Introdução: Este relato aborda paciente com diagnóstico de Deficiência Primária de Carnitina (DPC), patologia autossômica recessiva secundária a um distúrbio do ciclo da carnitina que resulta na oxidação defeituosa de ácidos graxos. Trata-se de doença rara com prevalência desconhecida no Brasil, ocorrendo em aproximadamente 1:40.000 no Japão e 1:142.000 nos EUA.
Relato do Caso: Paciente 55 anos sexo feminino portadora de doença renal crônica não dialítica, com histórico de depressão maior e tentativa de autoextermínio, vem acompanhamento no ambulatório do miocárdio em 2022 devido dispneia aos moderados a grandes esforços associado a fraqueza muscular crônica de longa data, ganho de peso e edema de membros inferiores. Ao eletrocardiograma ritmo sinusal em eucardia. Ao ecocardiograma apresentava hipocinesia difusa com fração de ejeção estimada em 39%. Realizado diagnóstico de insuficiência cardíaca de fração de ejeção reduzida sendo iniciado losartana, metoprolol, espironolactona e furosemida. Na investigação diagnóstica realizado teste genético evidenciou variante patogênica p.Tyr449Asp em SLC22A5, em heterozigose. O diagnóstico preciso permitiu início do tratamento com L-carnitina 6g por dia, melhorando o quadro sistêmico. O tratamento padrão de ICFER apresentou remodelamento ventricular reverso após 1 ano do diagnóstico.

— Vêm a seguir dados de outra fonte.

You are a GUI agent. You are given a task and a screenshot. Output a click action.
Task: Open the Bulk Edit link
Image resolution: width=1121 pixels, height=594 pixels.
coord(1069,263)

Discussão: Variantes patogênicas em SLC22A5 relacionam-se à deficiência sistêmica primária de carnitina, defeito no transportador de carnitina de alta afinidade expresso nos músculos, coração, rins, linfoblastos e fibroblastos, o que resulta em oxidação prejudicada de ácidos graxos no músculo esquelético e cardíaco. A descompensação metabólica na infância geralmente se apresenta entre os 3 meses e 2 anos de idade com episódios de hipoglicemia hipocetótica, má alimentação, irritabilidade, letargia, hepatomegalia, transaminases hepáticas elevadas e hiperamonemia. Na vida adulta pode se manifestar com fadiga crônica ou forma assintomática. Pode envolver o músculo cardíaco levando a hipertrofia cardíaca e arritmias. A paciente do caso em questão apresentava envolvimento da patologia em múltiplos sistemas evoluindo com insuficiência renal e miocardiopatia, a investigação através do teste genético permitiu tratamento direcionado à doença de base da paciente e rastreamento familiar em cascata.